Certainly, it has not all been smooth sailing since then. 1987, 1994, 1998 and 2001 were all periods where markets experienced a downturn – caused by a variety of reasons including poor communication from the Fed, emerging market issues, technology bubbles, and so forth – but essentially it was one long super cycle.
When the Financial Crisis hit in 2008/09, the prevailing wisdom among economists and market participants was that this would mark the end of the super cycle – perhaps with the outcome of a depression akin to that of the 1930s. But the lessons of the depression were well learned by Ben Bernanke and his colleagues, and indeed no policymaker wants to watch the economy implode on his or her watch, so they did everything they could to avoid this happening. In hindsight, we recognise that they effectively threw the entire toolkit of monetary policy at the challenge, which resulted in interest rates going down to zero or even turning negative: at one point there was over USD10 trillion of bonds with negative yields, some with duration as long as 10 years.
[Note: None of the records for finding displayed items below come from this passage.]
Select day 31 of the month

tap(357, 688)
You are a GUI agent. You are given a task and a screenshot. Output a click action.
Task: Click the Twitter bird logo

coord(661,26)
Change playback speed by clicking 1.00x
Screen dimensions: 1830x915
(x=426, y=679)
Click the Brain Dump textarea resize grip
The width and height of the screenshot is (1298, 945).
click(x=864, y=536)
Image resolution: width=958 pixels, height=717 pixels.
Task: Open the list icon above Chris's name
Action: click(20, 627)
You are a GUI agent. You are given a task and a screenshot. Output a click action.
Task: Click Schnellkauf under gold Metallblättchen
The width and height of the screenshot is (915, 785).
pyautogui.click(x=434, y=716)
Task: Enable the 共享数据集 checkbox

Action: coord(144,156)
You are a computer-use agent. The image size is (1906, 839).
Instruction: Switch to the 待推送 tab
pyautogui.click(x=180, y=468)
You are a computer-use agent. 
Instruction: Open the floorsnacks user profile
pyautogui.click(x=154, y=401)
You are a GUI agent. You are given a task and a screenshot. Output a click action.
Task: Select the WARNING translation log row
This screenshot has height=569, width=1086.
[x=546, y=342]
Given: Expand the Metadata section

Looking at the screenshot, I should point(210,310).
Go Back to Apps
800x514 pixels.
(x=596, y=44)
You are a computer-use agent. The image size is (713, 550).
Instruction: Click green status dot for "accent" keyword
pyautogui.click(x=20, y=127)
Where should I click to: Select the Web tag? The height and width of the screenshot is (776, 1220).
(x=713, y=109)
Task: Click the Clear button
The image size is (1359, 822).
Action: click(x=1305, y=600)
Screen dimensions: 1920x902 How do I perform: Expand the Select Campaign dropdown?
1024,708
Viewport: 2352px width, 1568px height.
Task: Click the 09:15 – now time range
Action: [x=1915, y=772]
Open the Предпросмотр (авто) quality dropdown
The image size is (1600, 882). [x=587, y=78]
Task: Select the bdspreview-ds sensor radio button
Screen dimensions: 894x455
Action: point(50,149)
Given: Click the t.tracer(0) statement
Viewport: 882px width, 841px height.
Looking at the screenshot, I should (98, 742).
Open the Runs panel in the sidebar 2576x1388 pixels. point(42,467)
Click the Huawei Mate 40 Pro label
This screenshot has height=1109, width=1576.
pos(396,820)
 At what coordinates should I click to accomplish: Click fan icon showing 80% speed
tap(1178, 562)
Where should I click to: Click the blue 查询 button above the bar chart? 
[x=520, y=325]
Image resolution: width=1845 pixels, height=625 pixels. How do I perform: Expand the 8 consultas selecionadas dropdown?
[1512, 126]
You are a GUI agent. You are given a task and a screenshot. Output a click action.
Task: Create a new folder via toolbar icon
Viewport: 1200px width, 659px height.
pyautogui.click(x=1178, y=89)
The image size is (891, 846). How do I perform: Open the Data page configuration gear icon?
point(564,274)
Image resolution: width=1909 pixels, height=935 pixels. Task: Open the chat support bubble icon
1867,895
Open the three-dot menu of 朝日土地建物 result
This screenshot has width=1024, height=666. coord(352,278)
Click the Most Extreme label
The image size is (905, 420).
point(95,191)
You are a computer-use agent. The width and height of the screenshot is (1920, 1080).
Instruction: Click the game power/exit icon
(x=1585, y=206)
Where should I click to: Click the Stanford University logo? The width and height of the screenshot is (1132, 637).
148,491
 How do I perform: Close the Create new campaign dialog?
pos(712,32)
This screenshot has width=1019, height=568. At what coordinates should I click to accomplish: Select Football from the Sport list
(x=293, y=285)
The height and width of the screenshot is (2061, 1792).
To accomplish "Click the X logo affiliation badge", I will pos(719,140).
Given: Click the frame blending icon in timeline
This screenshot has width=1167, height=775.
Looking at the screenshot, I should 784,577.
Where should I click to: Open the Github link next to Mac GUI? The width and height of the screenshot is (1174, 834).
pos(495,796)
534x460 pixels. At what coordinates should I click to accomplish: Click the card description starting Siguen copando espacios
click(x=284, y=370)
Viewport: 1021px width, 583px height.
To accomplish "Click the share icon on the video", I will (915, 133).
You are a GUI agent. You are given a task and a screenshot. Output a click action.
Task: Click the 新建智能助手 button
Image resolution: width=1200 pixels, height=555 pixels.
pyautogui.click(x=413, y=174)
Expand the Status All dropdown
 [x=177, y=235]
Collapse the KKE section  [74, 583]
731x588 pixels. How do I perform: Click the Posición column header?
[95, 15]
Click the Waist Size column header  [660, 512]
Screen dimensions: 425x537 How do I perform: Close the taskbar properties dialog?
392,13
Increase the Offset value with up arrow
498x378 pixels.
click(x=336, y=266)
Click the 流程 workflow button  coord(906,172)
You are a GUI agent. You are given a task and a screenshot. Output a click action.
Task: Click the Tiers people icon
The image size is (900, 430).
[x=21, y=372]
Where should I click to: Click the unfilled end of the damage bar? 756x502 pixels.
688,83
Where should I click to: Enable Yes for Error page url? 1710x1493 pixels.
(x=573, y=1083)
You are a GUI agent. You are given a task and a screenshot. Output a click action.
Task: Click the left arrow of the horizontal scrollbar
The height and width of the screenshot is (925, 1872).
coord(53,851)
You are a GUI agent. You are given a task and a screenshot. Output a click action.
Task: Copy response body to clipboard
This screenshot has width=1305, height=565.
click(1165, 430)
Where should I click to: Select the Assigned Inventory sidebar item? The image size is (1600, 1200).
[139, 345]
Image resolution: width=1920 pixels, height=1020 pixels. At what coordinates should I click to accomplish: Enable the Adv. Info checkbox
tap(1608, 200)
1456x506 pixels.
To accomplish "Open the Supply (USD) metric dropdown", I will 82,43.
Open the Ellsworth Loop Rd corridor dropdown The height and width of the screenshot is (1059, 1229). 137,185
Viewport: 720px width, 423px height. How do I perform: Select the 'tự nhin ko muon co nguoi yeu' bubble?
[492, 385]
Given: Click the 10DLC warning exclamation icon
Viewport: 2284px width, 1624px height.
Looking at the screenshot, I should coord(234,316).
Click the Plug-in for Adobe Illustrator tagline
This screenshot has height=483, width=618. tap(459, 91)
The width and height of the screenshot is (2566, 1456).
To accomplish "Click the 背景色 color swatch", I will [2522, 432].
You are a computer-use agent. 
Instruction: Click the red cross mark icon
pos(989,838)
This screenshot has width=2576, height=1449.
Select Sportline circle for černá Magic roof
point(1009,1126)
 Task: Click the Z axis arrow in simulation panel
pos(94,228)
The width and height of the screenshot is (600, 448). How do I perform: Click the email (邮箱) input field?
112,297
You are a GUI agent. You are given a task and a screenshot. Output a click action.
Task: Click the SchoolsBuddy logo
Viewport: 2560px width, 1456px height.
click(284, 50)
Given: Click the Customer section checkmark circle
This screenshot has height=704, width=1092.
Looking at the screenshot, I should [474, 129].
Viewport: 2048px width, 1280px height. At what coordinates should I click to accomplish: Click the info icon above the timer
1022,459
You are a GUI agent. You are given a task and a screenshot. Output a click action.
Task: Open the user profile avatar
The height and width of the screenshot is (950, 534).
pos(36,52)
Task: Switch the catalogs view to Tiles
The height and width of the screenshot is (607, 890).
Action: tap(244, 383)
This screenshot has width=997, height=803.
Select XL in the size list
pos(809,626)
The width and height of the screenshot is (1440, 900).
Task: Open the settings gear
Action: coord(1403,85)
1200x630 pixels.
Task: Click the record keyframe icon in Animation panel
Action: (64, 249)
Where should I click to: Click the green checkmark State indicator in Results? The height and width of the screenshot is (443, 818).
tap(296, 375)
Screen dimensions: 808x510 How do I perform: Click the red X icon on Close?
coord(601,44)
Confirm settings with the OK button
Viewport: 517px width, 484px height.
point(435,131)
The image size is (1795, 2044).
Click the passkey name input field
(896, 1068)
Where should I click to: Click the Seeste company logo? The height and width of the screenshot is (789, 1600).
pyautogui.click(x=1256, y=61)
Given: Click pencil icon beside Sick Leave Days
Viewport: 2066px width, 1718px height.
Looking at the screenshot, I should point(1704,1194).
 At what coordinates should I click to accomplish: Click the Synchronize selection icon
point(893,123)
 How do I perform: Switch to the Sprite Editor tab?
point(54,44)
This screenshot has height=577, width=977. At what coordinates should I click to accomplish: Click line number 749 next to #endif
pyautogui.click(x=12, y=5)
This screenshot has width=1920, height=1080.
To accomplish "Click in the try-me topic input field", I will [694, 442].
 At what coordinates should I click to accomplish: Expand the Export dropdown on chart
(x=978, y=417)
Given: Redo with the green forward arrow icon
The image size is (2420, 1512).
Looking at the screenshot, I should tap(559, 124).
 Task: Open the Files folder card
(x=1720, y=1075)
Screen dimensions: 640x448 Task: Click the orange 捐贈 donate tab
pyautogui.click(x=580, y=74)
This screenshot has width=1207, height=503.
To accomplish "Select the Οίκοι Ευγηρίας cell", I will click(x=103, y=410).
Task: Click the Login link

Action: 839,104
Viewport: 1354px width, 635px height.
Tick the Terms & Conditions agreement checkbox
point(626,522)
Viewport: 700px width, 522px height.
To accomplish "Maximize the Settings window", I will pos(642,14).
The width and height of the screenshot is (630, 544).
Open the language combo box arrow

As with any powerful drug, this quantitative easing strategy had a series of unintended consequences. With fixed income yields at historic lows, investors piled into equities and risk assets. The value of these assets rose almost indiscriminately and created a one directional market that lasted from late 2009 to the start of this year.
However, perhaps the most notable of the aforementioned consequences was that income inequality widened significantly over this period. It is not without irony that central bank action to avoid a depression ended up creating a major point of tension in the fabric of society: those with risk assets (the wealthy) saw their holdings appreciate significantly at the same time as the median wage stagnated; companies have not had to raise wages due to widespread job insecurity. In fact it is only now that we are starting to see any wage growth for the median worker, despite the fact that several developed countries have been close to, or even beyond, full employment for a while.
Another big side effect has been the significant growth of passive investments. To use an analogy, imagine there are two boats in the ocean: one has a trained crew of rowers and the other is empty. Naturally, the one with the crew costs more to operate than the empty one. Now imagine Poseidon, the Greek god of the sea, casts a spell so that ocean currents flow in only one direction, every day, for years. At the end of each year, the empty boat will have travelled at least as far, if not farther, than the boat with a crew -- humans tend to make decisions and would likely row a little this way and that, and this boat would certainly weigh more than the empty one, slowing it down. Importantly, the empty boat will have probably gone further and faster at a far lower cost than the one with humans.
While this clearly simplifies the situation, it does highlight the single-direction market, driven by central bank policy, underpinning the migration towards passive investments. However, as the song goes, ‘times, they are a changing.’ The coordinated and unprecedented central bank policy in place since 2009 is starting to be unwound and markets, in turn, are beginning to experience a re-emergence of volatility. For active managers, this should be an encouraging sign that suggests the era of smooth, pilot-less investing is likely to lead to less attractive outcomes, and that ‘steering’ should matter once more.